It was a good thing Turner got refocused since the receiver was a focal point of the offense during a second half turnaround. He accounted for 63 total yards and two touchdowns (one receiving) with six of his nine touches coming after halftime.

Much of his success came on the ground with five carries for 68 yards running a jet sweep.

“It just developed,” Turner said. “Coach [Brad] Cornelsen, he just saw the looks that they had on defense, and we knew how we could beat them on offense, so they just told me to be ready, take care of the ball and get as many yards as I can.”

Turner scored on a 29-yard run down Tech’s sideline with 5:04 left in the game.

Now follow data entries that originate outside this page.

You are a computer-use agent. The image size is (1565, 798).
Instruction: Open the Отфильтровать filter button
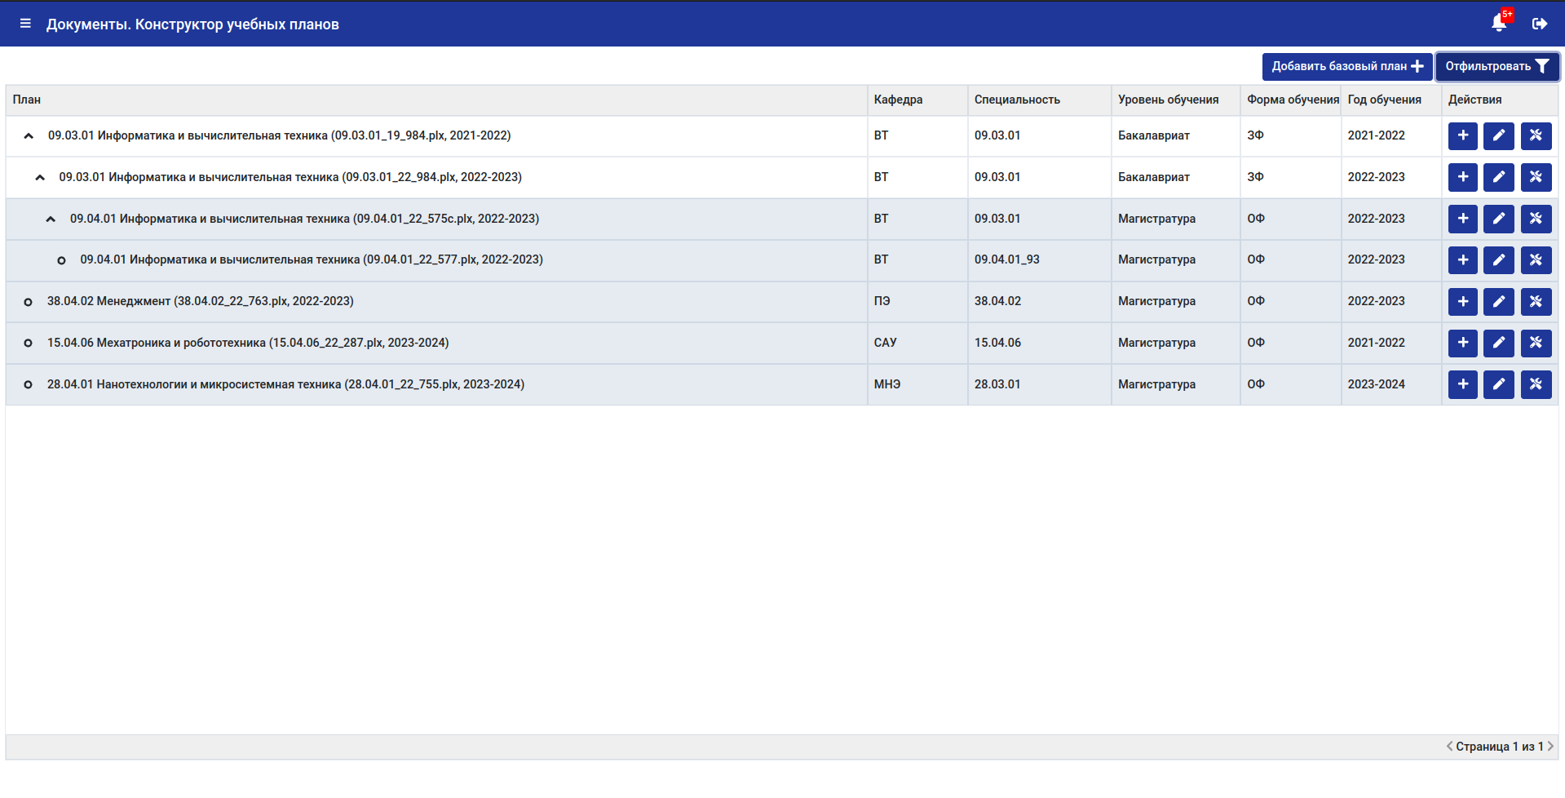click(1497, 67)
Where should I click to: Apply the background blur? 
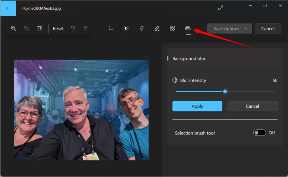point(197,106)
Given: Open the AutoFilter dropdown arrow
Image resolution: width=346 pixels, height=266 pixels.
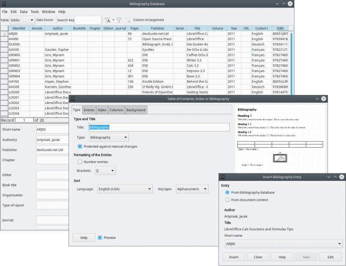Looking at the screenshot, I should tap(112, 20).
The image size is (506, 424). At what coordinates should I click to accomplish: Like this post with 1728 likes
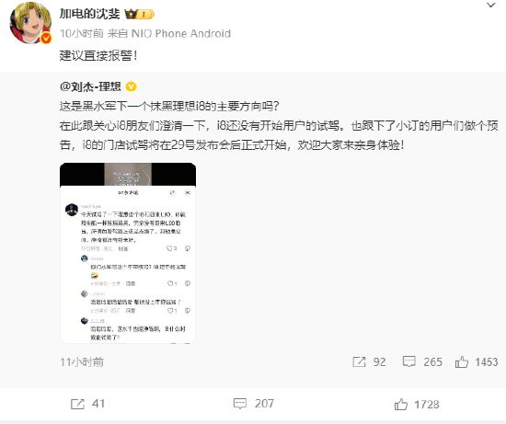[417, 405]
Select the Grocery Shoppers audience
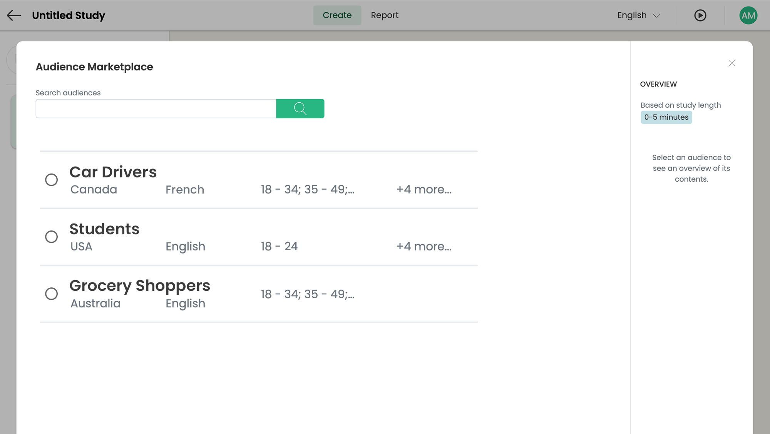770x434 pixels. 52,294
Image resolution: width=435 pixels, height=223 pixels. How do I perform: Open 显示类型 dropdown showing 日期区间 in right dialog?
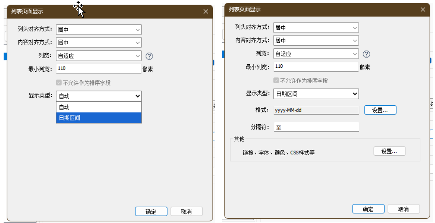click(316, 94)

Furman safety Bryan Okeh almost tripped Turner up with a diving tackle attempt, but the receiver stayed on his feet and outraced three defenders to the pylon for his second career rushing touchdown.

“The funny thing is, coach just told me to get the first down,” Turner said. “So when I got the first down, all I saw was green grass and I chose to just go get a touchdown, because I didn’t want to get tackled. I don’t like getting tackled.”

The receiver hopes Virginia Tech’s offense can get back on track in similar fashion coming out of the bye week.

“Our big improvement that we need to have is just consistency, because we came out the third quarter and scored two straight drives,” Turner said. “If we can do that for a whole game, we’ll be consistent and not beat ourselves. Because the false starts, the turnovers, just everything hurts us. And that’s why we were down 14-3 at halftime.”